Mao Zedong might have declared that “women hold up half the sky,” but in truth the People’s Republic is ruled by an entrenched patriarchy. Only eight women have risen to China’s powerful Politburo of the Chinese Communist Party, and three of them were wives of founding cadres, including Mao’s.
Sun Chunlan had no such elite connections. China’s only current female Vice Premier and Politburo member climbed the party ziggurat from working on a watch-factory floor to lead the freewheeling coastal province of Fujian and later the port city of Tianjin. Today, the 71-year-old is the nation’s top official overseeing COVID-19 pandemic control, demonstrating the tremendous faith shown in her by strongman President Xi Jinping at a critical point, with outbreaks in a number of major cities.

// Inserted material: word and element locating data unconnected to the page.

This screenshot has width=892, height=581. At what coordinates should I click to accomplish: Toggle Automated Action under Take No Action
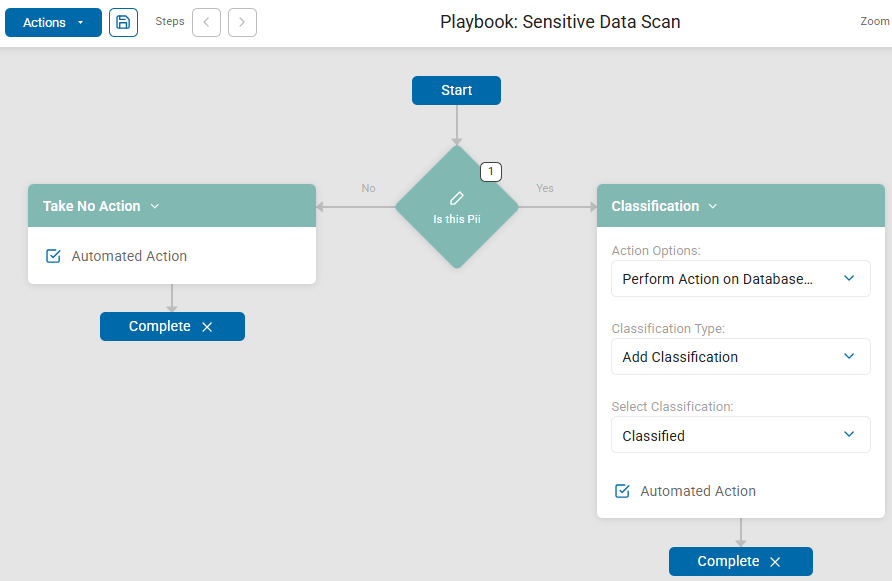pos(54,256)
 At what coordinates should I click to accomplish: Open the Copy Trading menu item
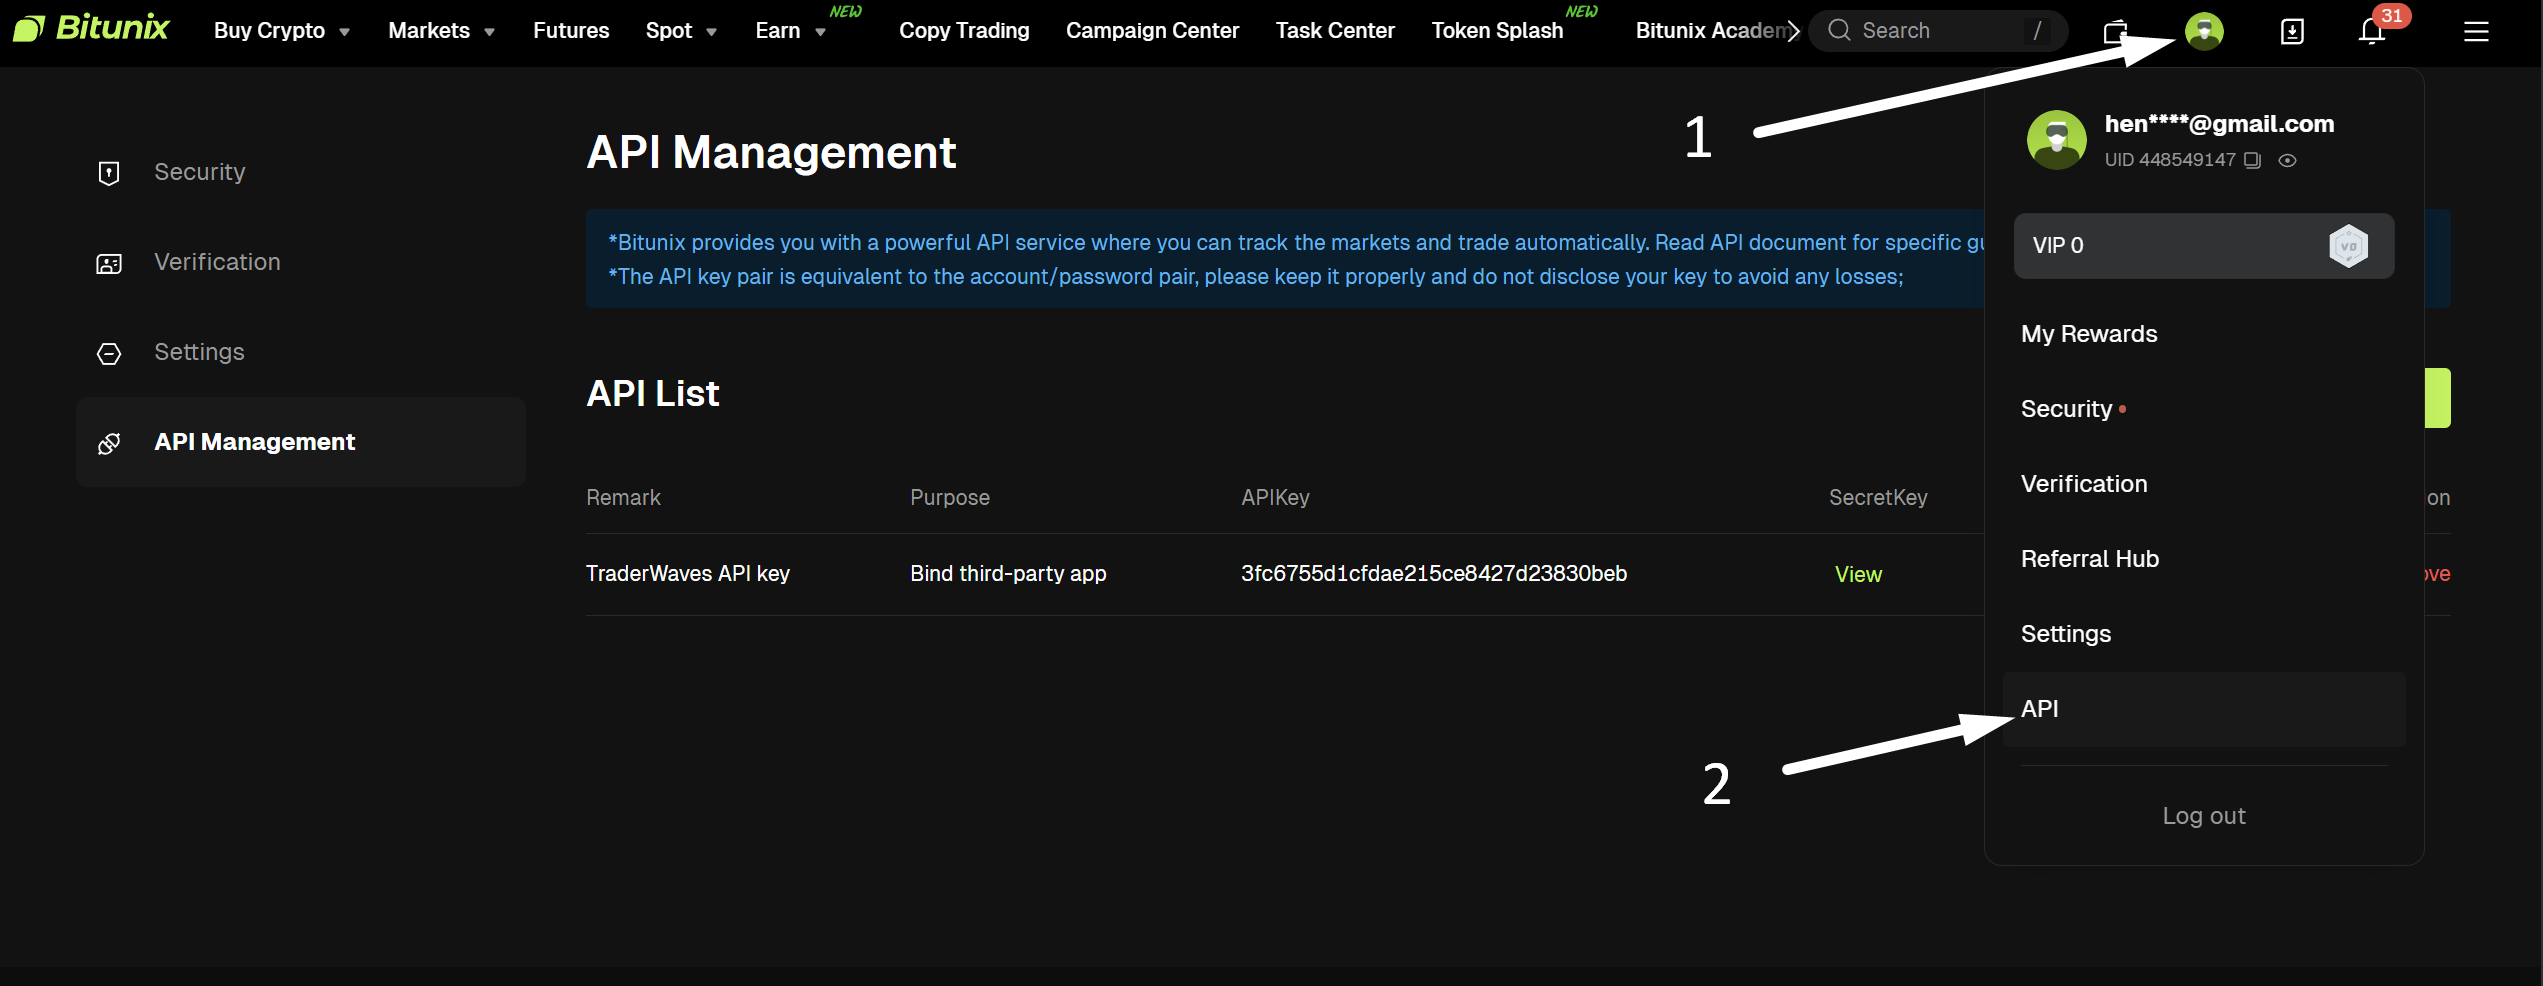[963, 30]
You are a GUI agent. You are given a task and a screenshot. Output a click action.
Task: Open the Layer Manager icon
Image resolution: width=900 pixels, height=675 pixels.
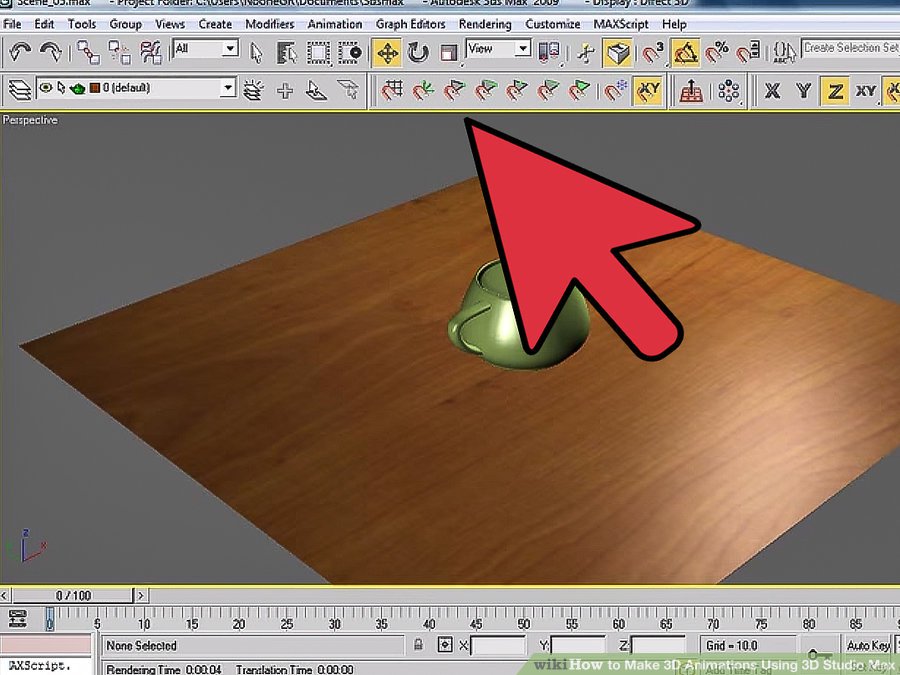point(19,91)
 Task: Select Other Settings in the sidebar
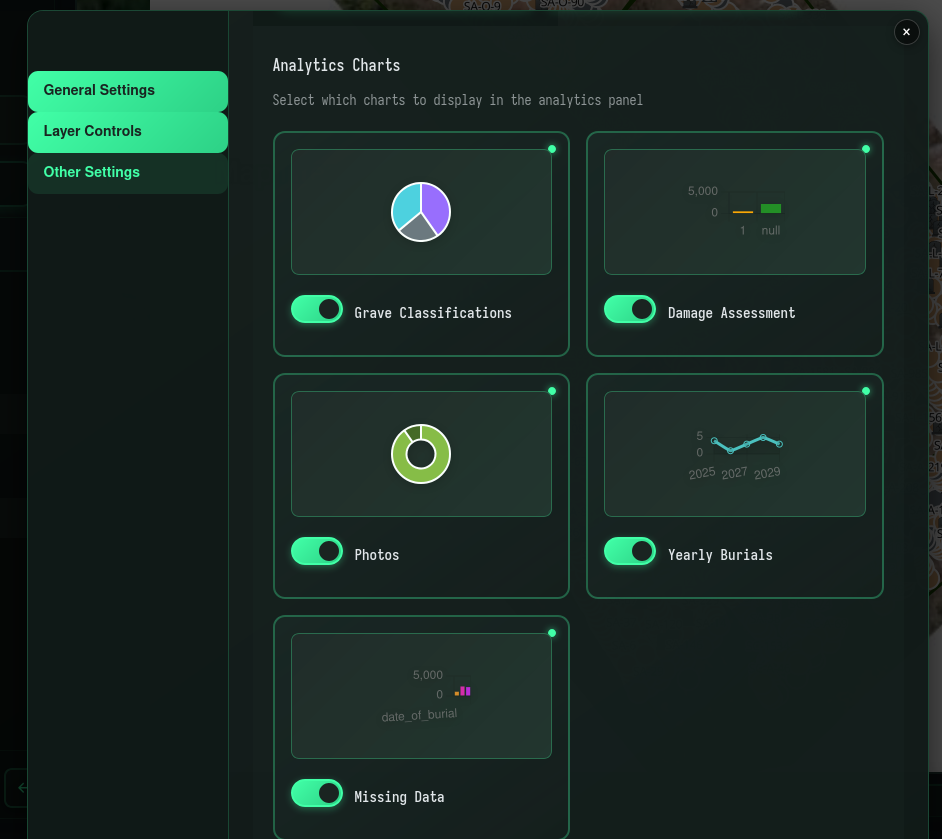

When COVID-19 first exploded in Wuhan in February 2020, Sun spent three months toiling in the stricken city at great personal risk. Since the Omicron variant emerged, Sun has been pivotal to maintaining China’s “dynamic zero-COVID policy” through strict testing and isolation protocols. That policy has come under sharp criticism as Shanghai, China’s largest city, with 26 million people, remains under harsh lockdown. But Sun is staunchly upholding Xi’s diktat. She may not have destroyed China’s glass ceiling, but Sun is both reformers’ best hope and their strongest argument.